With additional funding from President Roosevelt’s Public Works Administration, the $1.5 million project broke ground in the late 1930s. Kleinhans opened on October 12, 1940, with the Buffalo Philharmonic Orchestra performing under Maestro Franco Autori. The hall received a National Historic Landmark designation in 1989 — a testament to its architectural significance nearly fifty years after it was built.
The Sound Inside
Kleinhans isn’t just a beautiful room — it’s one of the finest-sounding concert halls in the world. Acoustical adviser Charles C. Potwin and lighting consultant Stanley McCandless worked alongside the Saarinens to shape a space where every seat delivers clarity. The main auditorium is built on a precise 1:1.3 ratio, ensuring that audiences in the back row hear the music with almost the same immediacy as those in the front. No suspended reflectors clutter the ceiling. No heavy drapery deadens the walls. The room itself does the work.

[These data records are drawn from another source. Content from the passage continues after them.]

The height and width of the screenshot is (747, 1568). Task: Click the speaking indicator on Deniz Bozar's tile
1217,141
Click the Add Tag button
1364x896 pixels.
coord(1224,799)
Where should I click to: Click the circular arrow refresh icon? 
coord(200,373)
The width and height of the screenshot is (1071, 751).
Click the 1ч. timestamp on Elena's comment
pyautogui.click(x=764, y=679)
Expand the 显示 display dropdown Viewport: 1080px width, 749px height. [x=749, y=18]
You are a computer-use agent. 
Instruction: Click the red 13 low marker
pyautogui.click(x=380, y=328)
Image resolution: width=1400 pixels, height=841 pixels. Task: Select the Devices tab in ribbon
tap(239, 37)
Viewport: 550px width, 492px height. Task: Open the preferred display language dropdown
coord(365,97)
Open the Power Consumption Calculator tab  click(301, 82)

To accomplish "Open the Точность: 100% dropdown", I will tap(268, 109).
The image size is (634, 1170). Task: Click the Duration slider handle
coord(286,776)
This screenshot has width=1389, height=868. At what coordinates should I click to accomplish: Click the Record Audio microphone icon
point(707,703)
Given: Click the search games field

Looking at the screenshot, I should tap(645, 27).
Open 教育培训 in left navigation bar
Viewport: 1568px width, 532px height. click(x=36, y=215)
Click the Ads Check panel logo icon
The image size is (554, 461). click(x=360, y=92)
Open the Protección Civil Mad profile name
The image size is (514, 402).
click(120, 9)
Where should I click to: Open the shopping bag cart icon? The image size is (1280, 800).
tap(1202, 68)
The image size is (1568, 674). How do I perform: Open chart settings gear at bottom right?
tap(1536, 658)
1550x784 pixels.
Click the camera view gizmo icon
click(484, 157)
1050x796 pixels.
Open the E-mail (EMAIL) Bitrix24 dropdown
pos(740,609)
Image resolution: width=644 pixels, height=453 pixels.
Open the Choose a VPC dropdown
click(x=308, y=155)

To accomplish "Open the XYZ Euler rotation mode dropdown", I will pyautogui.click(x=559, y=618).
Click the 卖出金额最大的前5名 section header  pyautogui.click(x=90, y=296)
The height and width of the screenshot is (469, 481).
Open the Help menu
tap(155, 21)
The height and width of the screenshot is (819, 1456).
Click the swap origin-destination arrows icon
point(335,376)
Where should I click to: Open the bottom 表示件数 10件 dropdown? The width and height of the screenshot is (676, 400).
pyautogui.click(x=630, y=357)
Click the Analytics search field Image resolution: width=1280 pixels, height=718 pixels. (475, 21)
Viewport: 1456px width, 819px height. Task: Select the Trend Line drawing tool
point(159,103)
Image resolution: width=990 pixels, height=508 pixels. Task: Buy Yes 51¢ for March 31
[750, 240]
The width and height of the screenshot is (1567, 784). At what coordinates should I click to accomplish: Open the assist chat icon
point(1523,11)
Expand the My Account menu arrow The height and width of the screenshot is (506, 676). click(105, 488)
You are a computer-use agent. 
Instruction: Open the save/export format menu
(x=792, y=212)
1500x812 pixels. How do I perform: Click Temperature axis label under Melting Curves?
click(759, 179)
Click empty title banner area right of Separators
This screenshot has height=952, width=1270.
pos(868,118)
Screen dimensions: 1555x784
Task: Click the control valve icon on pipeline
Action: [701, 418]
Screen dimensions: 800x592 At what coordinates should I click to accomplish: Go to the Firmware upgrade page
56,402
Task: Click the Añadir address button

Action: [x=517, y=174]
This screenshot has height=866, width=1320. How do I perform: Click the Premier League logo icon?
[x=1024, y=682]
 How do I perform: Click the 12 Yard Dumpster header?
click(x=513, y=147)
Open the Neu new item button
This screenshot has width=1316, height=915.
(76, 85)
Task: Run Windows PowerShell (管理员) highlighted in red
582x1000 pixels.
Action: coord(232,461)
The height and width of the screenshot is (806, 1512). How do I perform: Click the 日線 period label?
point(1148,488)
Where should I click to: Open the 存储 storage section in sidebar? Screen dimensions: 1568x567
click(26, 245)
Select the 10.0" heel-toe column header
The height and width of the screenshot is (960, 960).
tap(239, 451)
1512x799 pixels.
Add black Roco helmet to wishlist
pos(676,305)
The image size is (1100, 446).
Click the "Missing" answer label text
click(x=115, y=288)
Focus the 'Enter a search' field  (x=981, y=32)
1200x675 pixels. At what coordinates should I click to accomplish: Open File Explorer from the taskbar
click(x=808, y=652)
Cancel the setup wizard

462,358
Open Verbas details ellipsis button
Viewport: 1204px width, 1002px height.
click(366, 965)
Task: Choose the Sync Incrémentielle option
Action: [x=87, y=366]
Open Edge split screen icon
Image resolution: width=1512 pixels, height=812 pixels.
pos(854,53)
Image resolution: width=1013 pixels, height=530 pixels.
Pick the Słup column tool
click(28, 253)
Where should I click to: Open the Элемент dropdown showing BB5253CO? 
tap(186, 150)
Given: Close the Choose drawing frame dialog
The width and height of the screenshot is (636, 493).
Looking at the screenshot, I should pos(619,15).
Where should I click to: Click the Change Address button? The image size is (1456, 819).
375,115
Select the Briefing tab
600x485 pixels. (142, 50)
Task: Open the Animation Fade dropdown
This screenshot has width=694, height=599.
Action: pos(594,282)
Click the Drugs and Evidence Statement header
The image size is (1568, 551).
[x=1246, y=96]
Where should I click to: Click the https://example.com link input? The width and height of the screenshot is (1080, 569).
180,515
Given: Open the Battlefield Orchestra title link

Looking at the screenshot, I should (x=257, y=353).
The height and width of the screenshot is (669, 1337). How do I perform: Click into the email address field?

The musicians know it, too. Jascha Heifetz once said of Kleinhans that it was a joy to play there. Artur Rubenstein credited the hall with pulling the best from any artist who stepped onto its stage. The BPO, which has called Kleinhans home since opening night, benefits from that acoustic generosity season after season. In a 2,441-seat hall (reduced from the original 2,839 during 2015 renovations), that kind of intimacy is rare.
Beyond the Orchestra
The BPO remains the anchor tenant, but Kleinhans has always been more than a symphonic hall. The Buffalo Chamber Music Society programs regular performances. Film-concert hybrids — orchestras performing live scores to movies like The Princess Bride and Disney classics projected on screen — have drawn younger audiences into the hall. Singer-songwriters like Andrew Bird and Fiona Apple have played the room. Comedians like Bill Burr have tested its acoustics in an entirely different way. The Strictly Hip brings their Tragically Hip tribute to the stage for crowds who treat it like a revival meeting.
It’s a venue that moves comfortably between a Saturday night Beethoven program and a Tuesday evening with a touring indie act. That range is part of what keeps Kleinhans alive and relevant — a century-old instrument still perfectly in tune.
Getting There and Making a Night of It
Kleinhans sits on Symphony Circle, just north of the Elmwood Village strip and a short walk from Allentown — two of Buffalo’s best neighborhoods for eating and drinking. Street parking is available around the circle, and SpotHero lets you reserve a spot in advance for busier shows.
For pre-show dining, Gabriel’s Gate on Allen Street is a Buffalo institution — wings, burgers, and cold beer in a no-frills tavern that’s been packing them in for decades. Giacobbi’s Cucina Citta offers a more polished Italian dinner within easy striking distance. And if you want to eat without leaving the building, Marcato by Oliver’s operates on the lower level of Kleinhans itself, offering a three-course dinner on Saturday evenings before BPO Classics and Pops concerts — fine dining with table-side service, a salad bar, and a dessert buffet, all timed so you’re in your seat before downbeat.
Insider tip: The Mary Seaton Room — the smaller, more intimate performance space inside Kleinhans — hosts chamber concerts and recitals that feel like private performances. If you see something programmed there, jump on tickets. It’s a completely different experience from the main hall, and equally rewarding.